Individual risks to people were identified by staff. Plans were put into place to minimise these risks to enable people to live as independent and safe a life as possible. There were arrangements in place for the management, administration and safe storage of people’s prescribed medication. People received their medication as prescribed.
Staff took time to reassure and engage with people who were becoming anxious in an understanding and patient manner. People and their relatives were able to raise any suggestions or concerns that they might have with staff and the management team and feel listened too.
People were supported to access a range of external health care professionals and were supported to maintain their health.
People were provided with adequate amounts of food and drink to meet their hydration and nutrition needs.

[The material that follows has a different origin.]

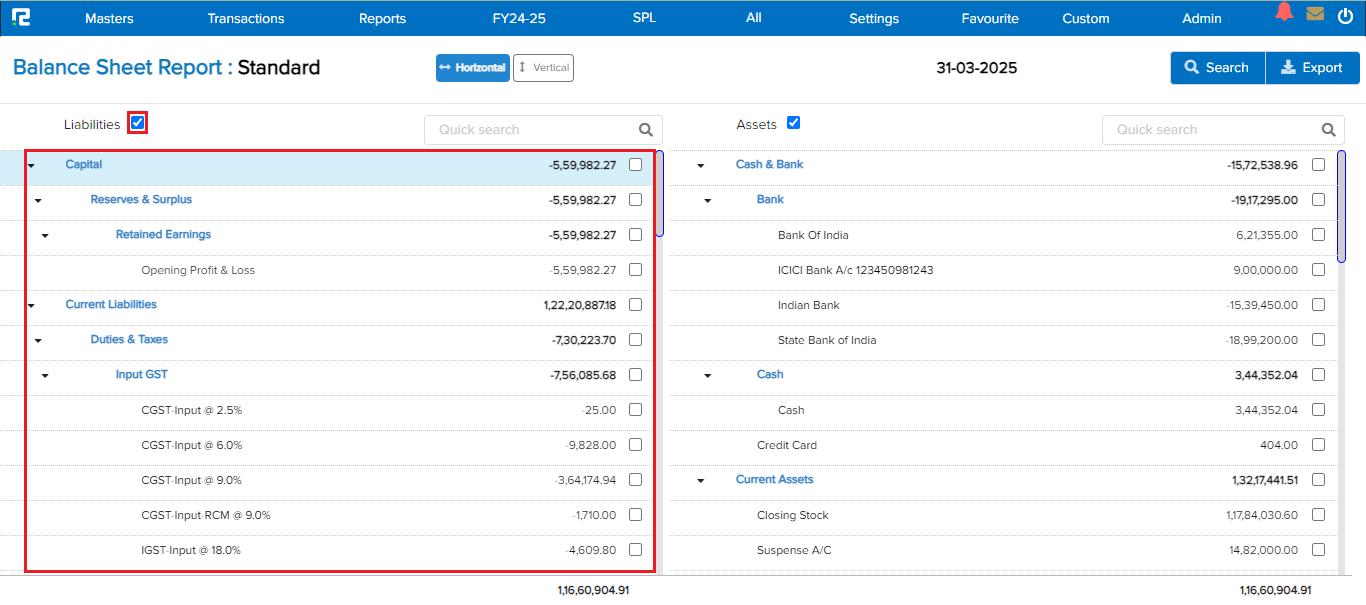The width and height of the screenshot is (1366, 605).
Task: Click the Liabilities panel vertical scrollbar
Action: 659,194
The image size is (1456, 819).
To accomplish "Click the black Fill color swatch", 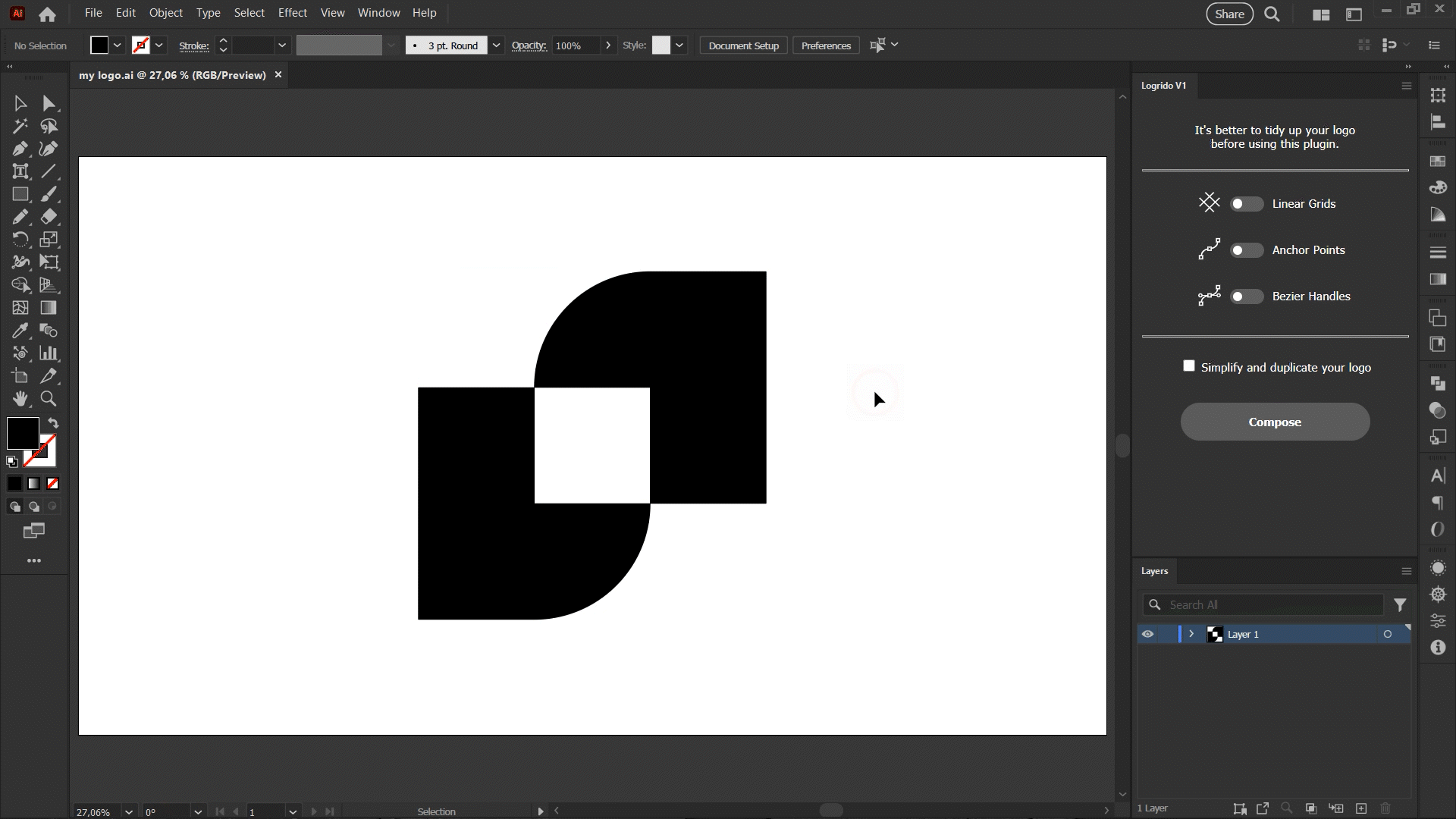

There were a sufficient number of staff employed to ensure that people were safe. Staff understood their responsibility to report poor care practice. Staff were trained to provide effective care which met people’s individual care and support needs. They were supported by the registered manager to maintain their skills through training. The standard of staff members’ work performance was reviewed by the management through supervision and appraisal to ensure that staff were competent.
The registered manager sought feedback from people who lived at the home by holding residents and relatives meetings. There was an on-going quality monitoring process in place to identify areas of improvement required within the home. Where improvements had been identified there were actions plans in place which documented the action taken or to be taken.